Tip voor de coaches van Antwerp, Union en Genk: amper 1,5 procent van de ‘lange’ hoekschoppen levert een doelpunt op

Ook de Rode Duivels trappen hun corners kort, sinds daar een data-analist in dienst is. © getty images
Jef Van Baelen
Jef Van Baelen Journalist voor Knack

Een korte corner leidt in 3,7 procent van de gevallen tot een goal. Bij lange corners is dat slechts 1,5 procent. In België lijkt die wetenschap nog niet doorgedrongen.

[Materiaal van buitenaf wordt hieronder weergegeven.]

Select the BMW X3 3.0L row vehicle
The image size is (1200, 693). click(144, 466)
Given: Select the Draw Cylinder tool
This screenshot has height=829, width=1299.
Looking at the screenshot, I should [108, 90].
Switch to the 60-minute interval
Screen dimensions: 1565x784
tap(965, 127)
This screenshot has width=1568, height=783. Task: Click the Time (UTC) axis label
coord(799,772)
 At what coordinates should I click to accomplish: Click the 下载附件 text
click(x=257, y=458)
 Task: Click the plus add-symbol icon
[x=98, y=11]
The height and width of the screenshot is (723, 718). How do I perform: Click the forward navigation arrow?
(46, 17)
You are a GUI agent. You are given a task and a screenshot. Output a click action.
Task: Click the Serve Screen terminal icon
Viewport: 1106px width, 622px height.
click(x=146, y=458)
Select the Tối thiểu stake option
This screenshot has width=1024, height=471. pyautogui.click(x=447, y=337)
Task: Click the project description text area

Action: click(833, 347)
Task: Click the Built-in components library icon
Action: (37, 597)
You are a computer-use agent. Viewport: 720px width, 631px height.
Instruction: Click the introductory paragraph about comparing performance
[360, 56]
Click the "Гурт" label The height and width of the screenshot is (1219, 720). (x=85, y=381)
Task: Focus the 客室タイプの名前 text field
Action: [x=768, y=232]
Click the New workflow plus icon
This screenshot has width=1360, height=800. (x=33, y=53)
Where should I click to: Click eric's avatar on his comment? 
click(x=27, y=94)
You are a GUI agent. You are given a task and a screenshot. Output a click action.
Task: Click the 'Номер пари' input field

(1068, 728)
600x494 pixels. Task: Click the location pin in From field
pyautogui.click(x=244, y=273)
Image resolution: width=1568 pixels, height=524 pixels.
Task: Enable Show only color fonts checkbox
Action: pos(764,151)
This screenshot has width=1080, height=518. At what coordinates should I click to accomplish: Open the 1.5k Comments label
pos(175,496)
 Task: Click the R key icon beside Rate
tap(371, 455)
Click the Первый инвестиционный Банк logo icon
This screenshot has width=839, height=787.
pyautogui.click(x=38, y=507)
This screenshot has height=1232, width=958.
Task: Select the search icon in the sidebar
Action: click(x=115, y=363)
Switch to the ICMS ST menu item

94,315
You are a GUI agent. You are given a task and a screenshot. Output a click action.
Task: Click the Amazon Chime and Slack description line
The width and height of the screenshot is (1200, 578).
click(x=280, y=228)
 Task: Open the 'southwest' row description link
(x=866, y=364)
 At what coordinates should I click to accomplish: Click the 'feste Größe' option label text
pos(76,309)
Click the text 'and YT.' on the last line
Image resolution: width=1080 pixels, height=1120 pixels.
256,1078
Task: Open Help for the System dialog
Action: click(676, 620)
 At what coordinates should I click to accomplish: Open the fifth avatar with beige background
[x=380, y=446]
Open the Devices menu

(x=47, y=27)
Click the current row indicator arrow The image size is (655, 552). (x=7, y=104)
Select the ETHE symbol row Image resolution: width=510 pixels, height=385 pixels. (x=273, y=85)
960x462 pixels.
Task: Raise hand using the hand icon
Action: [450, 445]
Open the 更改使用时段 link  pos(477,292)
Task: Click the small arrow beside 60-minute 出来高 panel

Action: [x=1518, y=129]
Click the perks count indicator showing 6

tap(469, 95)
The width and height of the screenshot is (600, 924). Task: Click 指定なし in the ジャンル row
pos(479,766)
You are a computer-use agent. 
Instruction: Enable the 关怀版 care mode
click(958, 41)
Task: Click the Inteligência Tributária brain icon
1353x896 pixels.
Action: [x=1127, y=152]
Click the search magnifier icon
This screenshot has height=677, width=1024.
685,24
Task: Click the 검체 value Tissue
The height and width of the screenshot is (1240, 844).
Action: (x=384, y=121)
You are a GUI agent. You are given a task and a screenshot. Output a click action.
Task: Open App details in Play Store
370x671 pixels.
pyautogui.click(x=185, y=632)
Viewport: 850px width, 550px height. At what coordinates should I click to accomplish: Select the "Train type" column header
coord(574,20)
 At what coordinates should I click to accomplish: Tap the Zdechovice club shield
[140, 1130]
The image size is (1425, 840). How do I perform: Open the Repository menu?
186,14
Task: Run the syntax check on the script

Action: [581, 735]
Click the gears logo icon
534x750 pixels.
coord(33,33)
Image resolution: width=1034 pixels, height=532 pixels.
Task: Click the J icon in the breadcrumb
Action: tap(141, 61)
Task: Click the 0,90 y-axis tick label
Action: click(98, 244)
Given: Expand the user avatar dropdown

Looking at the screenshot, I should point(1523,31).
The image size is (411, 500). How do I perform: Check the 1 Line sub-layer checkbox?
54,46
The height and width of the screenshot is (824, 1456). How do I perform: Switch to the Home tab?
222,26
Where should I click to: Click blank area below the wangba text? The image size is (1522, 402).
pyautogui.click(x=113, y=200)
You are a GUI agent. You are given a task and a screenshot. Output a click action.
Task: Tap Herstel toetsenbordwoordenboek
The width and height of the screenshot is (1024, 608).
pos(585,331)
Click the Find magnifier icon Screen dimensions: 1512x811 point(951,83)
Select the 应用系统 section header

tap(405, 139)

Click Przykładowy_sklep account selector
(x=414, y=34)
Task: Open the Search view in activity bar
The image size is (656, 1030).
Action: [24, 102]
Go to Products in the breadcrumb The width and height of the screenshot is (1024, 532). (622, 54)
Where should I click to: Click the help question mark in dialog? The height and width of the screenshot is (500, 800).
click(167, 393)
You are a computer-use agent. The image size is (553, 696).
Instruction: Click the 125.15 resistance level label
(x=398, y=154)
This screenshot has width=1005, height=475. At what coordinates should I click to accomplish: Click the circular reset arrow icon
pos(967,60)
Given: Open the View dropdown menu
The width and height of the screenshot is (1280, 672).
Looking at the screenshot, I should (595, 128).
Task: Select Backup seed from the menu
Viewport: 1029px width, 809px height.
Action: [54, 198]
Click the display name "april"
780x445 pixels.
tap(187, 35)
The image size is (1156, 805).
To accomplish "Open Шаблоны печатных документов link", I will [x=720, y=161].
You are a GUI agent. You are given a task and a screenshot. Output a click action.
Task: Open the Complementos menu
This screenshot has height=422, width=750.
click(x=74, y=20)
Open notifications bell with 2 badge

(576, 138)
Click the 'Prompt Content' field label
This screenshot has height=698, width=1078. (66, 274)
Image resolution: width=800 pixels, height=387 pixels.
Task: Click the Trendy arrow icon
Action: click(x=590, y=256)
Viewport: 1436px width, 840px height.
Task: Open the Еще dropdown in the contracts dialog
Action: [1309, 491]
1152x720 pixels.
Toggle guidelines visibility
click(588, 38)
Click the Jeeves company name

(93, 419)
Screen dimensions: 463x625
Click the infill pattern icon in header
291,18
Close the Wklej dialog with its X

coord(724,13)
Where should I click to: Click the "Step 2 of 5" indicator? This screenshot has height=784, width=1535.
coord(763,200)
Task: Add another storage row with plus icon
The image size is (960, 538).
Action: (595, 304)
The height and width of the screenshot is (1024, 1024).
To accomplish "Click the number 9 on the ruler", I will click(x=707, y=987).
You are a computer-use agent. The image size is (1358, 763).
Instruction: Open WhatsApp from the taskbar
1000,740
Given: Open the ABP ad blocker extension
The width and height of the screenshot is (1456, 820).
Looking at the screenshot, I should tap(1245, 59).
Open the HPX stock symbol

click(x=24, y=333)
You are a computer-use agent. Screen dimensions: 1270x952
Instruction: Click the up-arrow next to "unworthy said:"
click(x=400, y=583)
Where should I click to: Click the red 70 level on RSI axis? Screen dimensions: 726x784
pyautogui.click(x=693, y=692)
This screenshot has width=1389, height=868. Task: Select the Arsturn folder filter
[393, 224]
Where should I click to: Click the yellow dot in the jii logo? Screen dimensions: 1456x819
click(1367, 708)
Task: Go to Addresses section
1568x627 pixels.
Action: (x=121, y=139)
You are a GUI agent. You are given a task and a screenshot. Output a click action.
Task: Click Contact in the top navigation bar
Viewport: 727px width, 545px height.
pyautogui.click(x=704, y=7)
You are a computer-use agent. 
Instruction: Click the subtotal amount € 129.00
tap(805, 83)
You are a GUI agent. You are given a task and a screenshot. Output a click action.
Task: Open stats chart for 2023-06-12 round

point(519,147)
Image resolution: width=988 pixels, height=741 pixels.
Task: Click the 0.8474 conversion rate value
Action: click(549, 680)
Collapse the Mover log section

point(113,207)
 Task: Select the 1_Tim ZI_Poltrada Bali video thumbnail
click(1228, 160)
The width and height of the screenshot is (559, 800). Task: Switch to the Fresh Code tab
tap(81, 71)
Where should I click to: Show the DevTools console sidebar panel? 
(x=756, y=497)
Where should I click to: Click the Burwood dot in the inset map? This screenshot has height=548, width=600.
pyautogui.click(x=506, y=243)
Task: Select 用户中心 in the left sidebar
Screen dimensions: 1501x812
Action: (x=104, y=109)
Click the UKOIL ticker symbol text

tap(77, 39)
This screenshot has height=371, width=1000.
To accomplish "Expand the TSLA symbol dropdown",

Iedereen die ooit een voetbalstadion heeft bezocht, kent het gevoel. Laatste minuut. In een verbeten poging om de match alsnog naar zich toe te trekken, dwingt de thuisploeg een corner af. De supporters veren op. De speler neemt een aanloop, de bal valt in de box en… het wordt geen goal. Want dat wordt het zelden.

In tegenstelling tot wat voetbalfans denken, valt een corner amper een kans te noemen. Voetbalstatistici doorploegden alle wedstrijden sinds 2010 uit de grootste vijf Europese competities. Wat bleek? Amper 3 procent van de hoekschoppen eindigt in een doelpunt.

Buikgevoel

Verdere analyse van de data spreekt het buikgevoel van de supporter nog meer tegen. Fans zien graag dat de bal rechtstreeks in het strafschopgebied wordt gedropt, meteen getrapt vanaf de cornervlag. In het jargon noemt men dat lange corners. Nauwelijks 1,5 procent van zulke hoekschoppen levert een goal op, ongeveer één corner op de 66.

‘De voetballers van vandaag kunnen niet trappen’, wordt dan gezegd. Maar er moet veel goed gaan voordat je kunt scoren uit zo’n lange corner. De bal wordt getrapt vanuit een ongemakkelijke hoek naar een strafschopgebied vol verdedigers die er klaar voor zijn. De keeper heeft het voordeel omdat hij, doordat hij zijn armen mag gebruiken, altijd een ruimer bereik heeft dan de koppers. De aanvallende ploeg moet de actie perfect uitvoeren én de verdedigende ploeg moet steken laten vallen: anders wordt dit nooit een doelpunt.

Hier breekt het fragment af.